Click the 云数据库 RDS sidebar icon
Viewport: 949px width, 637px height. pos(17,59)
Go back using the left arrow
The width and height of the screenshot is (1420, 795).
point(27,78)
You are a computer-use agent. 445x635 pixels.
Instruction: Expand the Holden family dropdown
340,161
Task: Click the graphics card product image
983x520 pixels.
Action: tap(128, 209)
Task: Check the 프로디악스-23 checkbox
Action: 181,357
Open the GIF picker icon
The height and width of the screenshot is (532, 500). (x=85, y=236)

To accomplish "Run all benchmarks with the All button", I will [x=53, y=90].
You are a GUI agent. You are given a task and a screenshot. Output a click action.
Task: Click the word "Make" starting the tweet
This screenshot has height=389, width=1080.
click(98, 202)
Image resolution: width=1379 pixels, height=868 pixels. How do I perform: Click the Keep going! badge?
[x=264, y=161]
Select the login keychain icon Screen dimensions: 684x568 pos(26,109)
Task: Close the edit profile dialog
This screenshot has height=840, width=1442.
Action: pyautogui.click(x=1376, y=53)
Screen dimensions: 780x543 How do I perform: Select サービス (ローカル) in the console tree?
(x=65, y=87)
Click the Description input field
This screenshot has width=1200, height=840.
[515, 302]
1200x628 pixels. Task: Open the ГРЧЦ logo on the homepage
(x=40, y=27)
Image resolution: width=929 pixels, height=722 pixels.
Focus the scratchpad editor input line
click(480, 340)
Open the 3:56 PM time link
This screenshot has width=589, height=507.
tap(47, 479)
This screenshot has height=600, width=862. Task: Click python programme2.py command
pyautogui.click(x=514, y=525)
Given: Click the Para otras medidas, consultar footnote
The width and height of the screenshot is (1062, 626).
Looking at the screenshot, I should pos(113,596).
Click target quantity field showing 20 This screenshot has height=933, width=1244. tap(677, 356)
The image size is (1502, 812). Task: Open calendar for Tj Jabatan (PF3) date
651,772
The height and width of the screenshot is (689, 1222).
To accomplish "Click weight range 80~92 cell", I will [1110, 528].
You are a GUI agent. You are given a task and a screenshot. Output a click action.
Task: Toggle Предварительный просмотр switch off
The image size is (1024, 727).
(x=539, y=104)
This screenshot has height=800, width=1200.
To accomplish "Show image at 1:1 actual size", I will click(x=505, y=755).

- - - -

Print out each line of the data exactly.

◆ Solution for this exercise:
Click the 云数据库 RDS sidebar icon
Viewport: 949px width, 637px height. pos(17,59)
Go back using the left arrow
The width and height of the screenshot is (1420, 795).
point(27,78)
You are a computer-use agent. 445x635 pixels.
Instruction: Expand the Holden family dropdown
340,161
Task: Click the graphics card product image
983x520 pixels.
Action: tap(128, 209)
Task: Check the 프로디악스-23 checkbox
Action: 181,357
Open the GIF picker icon
The height and width of the screenshot is (532, 500). (x=85, y=236)

To accomplish "Run all benchmarks with the All button", I will [x=53, y=90].
You are a GUI agent. You are given a task and a screenshot. Output a click action.
Task: Click the word "Make" starting the tweet
This screenshot has height=389, width=1080.
click(98, 202)
Image resolution: width=1379 pixels, height=868 pixels. How do I perform: Click the Keep going! badge?
[x=264, y=161]
Select the login keychain icon Screen dimensions: 684x568 pos(26,109)
Task: Close the edit profile dialog
This screenshot has height=840, width=1442.
Action: pyautogui.click(x=1376, y=53)
Screen dimensions: 780x543 How do I perform: Select サービス (ローカル) in the console tree?
(x=65, y=87)
Click the Description input field
This screenshot has width=1200, height=840.
[515, 302]
1200x628 pixels. Task: Open the ГРЧЦ logo on the homepage
(x=40, y=27)
Image resolution: width=929 pixels, height=722 pixels.
Focus the scratchpad editor input line
click(480, 340)
Open the 3:56 PM time link
This screenshot has width=589, height=507.
tap(47, 479)
This screenshot has height=600, width=862. Task: Click python programme2.py command
pyautogui.click(x=514, y=525)
Given: Click the Para otras medidas, consultar footnote
The width and height of the screenshot is (1062, 626).
Looking at the screenshot, I should pos(113,596).
Click target quantity field showing 20 This screenshot has height=933, width=1244. tap(677, 356)
The image size is (1502, 812). Task: Open calendar for Tj Jabatan (PF3) date
651,772
The height and width of the screenshot is (689, 1222).
To accomplish "Click weight range 80~92 cell", I will [1110, 528].
You are a GUI agent. You are given a task and a screenshot. Output a click action.
Task: Toggle Предварительный просмотр switch off
The image size is (1024, 727).
(x=539, y=104)
This screenshot has height=800, width=1200.
To accomplish "Show image at 1:1 actual size", I will click(x=505, y=755).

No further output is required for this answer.